(Beginning of Exercise data)

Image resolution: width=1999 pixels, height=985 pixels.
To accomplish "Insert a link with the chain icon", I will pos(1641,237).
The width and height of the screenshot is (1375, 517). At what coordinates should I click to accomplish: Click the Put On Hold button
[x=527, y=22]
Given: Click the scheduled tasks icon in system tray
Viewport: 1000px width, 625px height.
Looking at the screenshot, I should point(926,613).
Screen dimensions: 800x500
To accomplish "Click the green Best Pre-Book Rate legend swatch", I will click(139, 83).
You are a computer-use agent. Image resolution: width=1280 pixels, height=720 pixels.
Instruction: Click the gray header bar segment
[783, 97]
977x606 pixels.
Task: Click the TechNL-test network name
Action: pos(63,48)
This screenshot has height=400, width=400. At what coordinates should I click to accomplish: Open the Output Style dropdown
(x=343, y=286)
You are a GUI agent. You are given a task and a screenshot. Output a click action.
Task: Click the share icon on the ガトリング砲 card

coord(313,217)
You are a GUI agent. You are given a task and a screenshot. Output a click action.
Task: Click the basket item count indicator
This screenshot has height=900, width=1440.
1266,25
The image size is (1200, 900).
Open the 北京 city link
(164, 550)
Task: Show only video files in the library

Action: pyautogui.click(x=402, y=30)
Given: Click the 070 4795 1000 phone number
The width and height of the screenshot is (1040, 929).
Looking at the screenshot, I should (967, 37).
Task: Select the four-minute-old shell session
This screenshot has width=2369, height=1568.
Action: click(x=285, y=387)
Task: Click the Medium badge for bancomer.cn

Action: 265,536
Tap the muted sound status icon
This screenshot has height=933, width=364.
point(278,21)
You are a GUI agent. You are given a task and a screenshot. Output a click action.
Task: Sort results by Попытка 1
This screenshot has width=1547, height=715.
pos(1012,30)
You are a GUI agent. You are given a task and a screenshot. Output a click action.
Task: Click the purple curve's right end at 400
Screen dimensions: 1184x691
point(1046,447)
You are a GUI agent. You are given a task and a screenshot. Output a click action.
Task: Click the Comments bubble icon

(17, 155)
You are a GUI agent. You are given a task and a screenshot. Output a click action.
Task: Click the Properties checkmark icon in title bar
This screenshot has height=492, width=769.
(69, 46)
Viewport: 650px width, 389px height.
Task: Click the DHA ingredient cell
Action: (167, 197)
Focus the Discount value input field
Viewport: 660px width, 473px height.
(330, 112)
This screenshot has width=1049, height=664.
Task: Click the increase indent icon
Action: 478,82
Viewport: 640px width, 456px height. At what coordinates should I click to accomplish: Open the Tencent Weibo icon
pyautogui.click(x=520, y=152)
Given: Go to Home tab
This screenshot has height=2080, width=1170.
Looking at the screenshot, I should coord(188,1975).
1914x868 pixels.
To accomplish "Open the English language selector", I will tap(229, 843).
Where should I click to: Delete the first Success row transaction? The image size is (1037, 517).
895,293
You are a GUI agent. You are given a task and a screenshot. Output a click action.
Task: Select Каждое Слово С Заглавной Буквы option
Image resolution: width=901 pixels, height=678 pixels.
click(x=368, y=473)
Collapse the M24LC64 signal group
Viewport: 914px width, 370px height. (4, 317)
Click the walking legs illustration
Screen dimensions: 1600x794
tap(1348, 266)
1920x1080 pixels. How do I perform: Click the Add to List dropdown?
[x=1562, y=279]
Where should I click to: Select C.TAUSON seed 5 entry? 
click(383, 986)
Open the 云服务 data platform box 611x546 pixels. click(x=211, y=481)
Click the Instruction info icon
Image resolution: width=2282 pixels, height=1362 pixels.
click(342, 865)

(End of Exercise data)

Copy the full listing exactly.

Image resolution: width=1999 pixels, height=985 pixels.
To accomplish "Insert a link with the chain icon", I will pos(1641,237).
The width and height of the screenshot is (1375, 517). At what coordinates should I click to accomplish: Click the Put On Hold button
[x=527, y=22]
Given: Click the scheduled tasks icon in system tray
Viewport: 1000px width, 625px height.
Looking at the screenshot, I should point(926,613).
Screen dimensions: 800x500
To accomplish "Click the green Best Pre-Book Rate legend swatch", I will click(139, 83).
You are a computer-use agent. Image resolution: width=1280 pixels, height=720 pixels.
Instruction: Click the gray header bar segment
[783, 97]
977x606 pixels.
Task: Click the TechNL-test network name
Action: pos(63,48)
This screenshot has height=400, width=400. At what coordinates should I click to accomplish: Open the Output Style dropdown
(x=343, y=286)
You are a GUI agent. You are given a task and a screenshot. Output a click action.
Task: Click the share icon on the ガトリング砲 card

coord(313,217)
You are a GUI agent. You are given a task and a screenshot. Output a click action.
Task: Click the basket item count indicator
This screenshot has height=900, width=1440.
1266,25
The image size is (1200, 900).
Open the 北京 city link
(164, 550)
Task: Show only video files in the library

Action: pyautogui.click(x=402, y=30)
Given: Click the 070 4795 1000 phone number
The width and height of the screenshot is (1040, 929).
Looking at the screenshot, I should (967, 37).
Task: Select the four-minute-old shell session
This screenshot has width=2369, height=1568.
Action: click(x=285, y=387)
Task: Click the Medium badge for bancomer.cn

Action: 265,536
Tap the muted sound status icon
This screenshot has height=933, width=364.
point(278,21)
You are a GUI agent. You are given a task and a screenshot. Output a click action.
Task: Sort results by Попытка 1
This screenshot has width=1547, height=715.
pos(1012,30)
You are a GUI agent. You are given a task and a screenshot. Output a click action.
Task: Click the purple curve's right end at 400
Screen dimensions: 1184x691
point(1046,447)
You are a GUI agent. You are given a task and a screenshot. Output a click action.
Task: Click the Comments bubble icon

(17, 155)
You are a GUI agent. You are given a task and a screenshot. Output a click action.
Task: Click the Properties checkmark icon in title bar
This screenshot has height=492, width=769.
(69, 46)
Viewport: 650px width, 389px height.
Task: Click the DHA ingredient cell
Action: (167, 197)
Focus the Discount value input field
Viewport: 660px width, 473px height.
(330, 112)
This screenshot has width=1049, height=664.
Task: Click the increase indent icon
Action: 478,82
Viewport: 640px width, 456px height. At what coordinates should I click to accomplish: Open the Tencent Weibo icon
pyautogui.click(x=520, y=152)
Given: Go to Home tab
This screenshot has height=2080, width=1170.
Looking at the screenshot, I should coord(188,1975).
1914x868 pixels.
To accomplish "Open the English language selector", I will tap(229, 843).
Where should I click to: Delete the first Success row transaction? The image size is (1037, 517).
895,293
You are a GUI agent. You are given a task and a screenshot. Output a click action.
Task: Select Каждое Слово С Заглавной Буквы option
Image resolution: width=901 pixels, height=678 pixels.
click(x=368, y=473)
Collapse the M24LC64 signal group
Viewport: 914px width, 370px height. (4, 317)
Click the walking legs illustration
Screen dimensions: 1600x794
tap(1348, 266)
1920x1080 pixels. How do I perform: Click the Add to List dropdown?
[x=1562, y=279]
Where should I click to: Select C.TAUSON seed 5 entry? 
click(383, 986)
Open the 云服务 data platform box 611x546 pixels. click(x=211, y=481)
Click the Instruction info icon
Image resolution: width=2282 pixels, height=1362 pixels.
click(342, 865)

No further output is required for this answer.